Set problem: Print the lines running from the one containing "You are a computer-use agent. The" through the one containing "click(746, 56)", both included, reproducing them word for word. Leave the pictures out of your answer.

(Rows from a dataset)
--- BEGIN ---
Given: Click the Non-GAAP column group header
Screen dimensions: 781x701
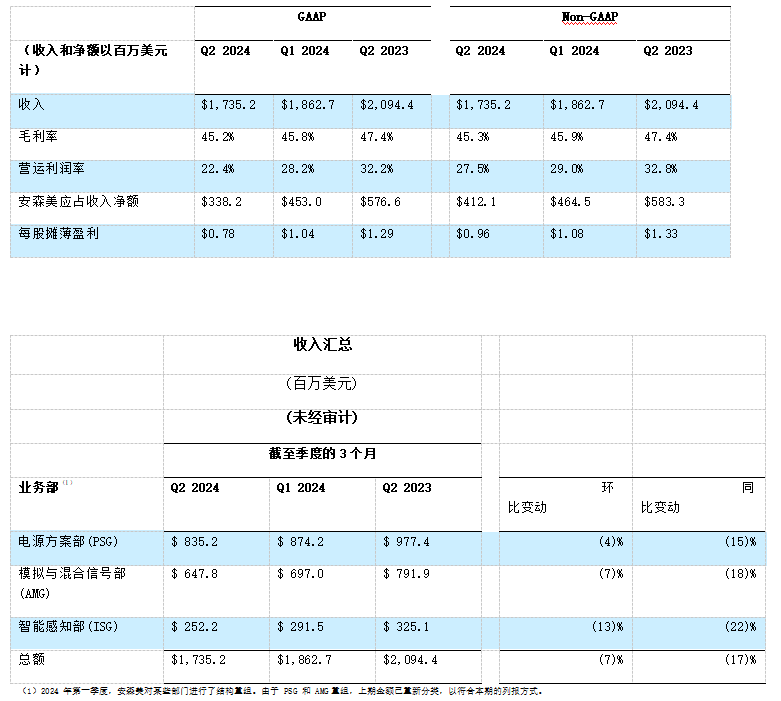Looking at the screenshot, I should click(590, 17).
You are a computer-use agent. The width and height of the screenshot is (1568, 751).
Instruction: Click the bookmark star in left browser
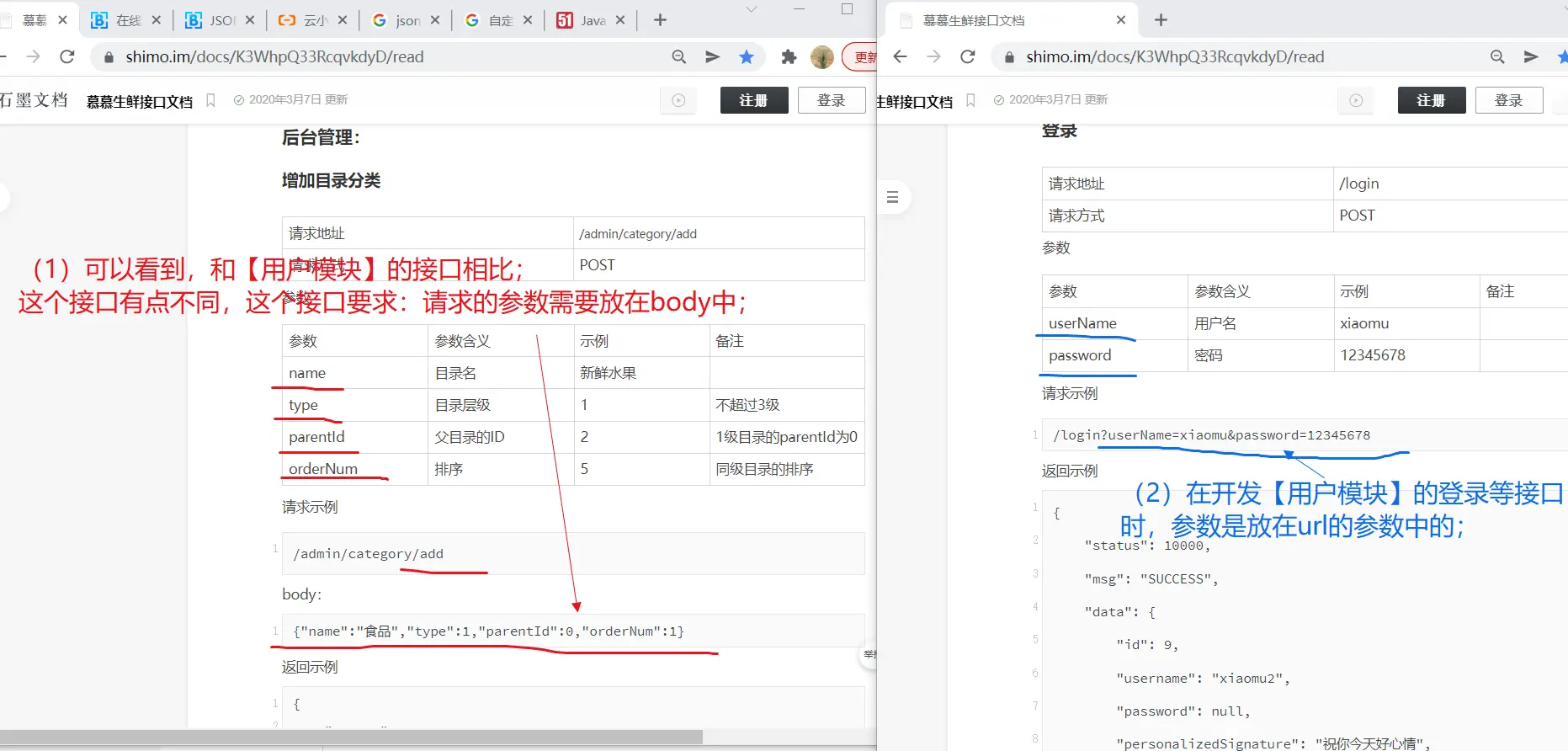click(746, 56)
--- END ---
--- BEGIN ---
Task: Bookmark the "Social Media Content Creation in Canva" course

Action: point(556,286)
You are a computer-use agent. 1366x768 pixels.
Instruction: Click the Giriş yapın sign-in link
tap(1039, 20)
--- END ---
Final result:
You are a computer-use agent. The width and height of the screenshot is (1568, 751).
Instruction: Click the bookmark star in left browser
click(746, 56)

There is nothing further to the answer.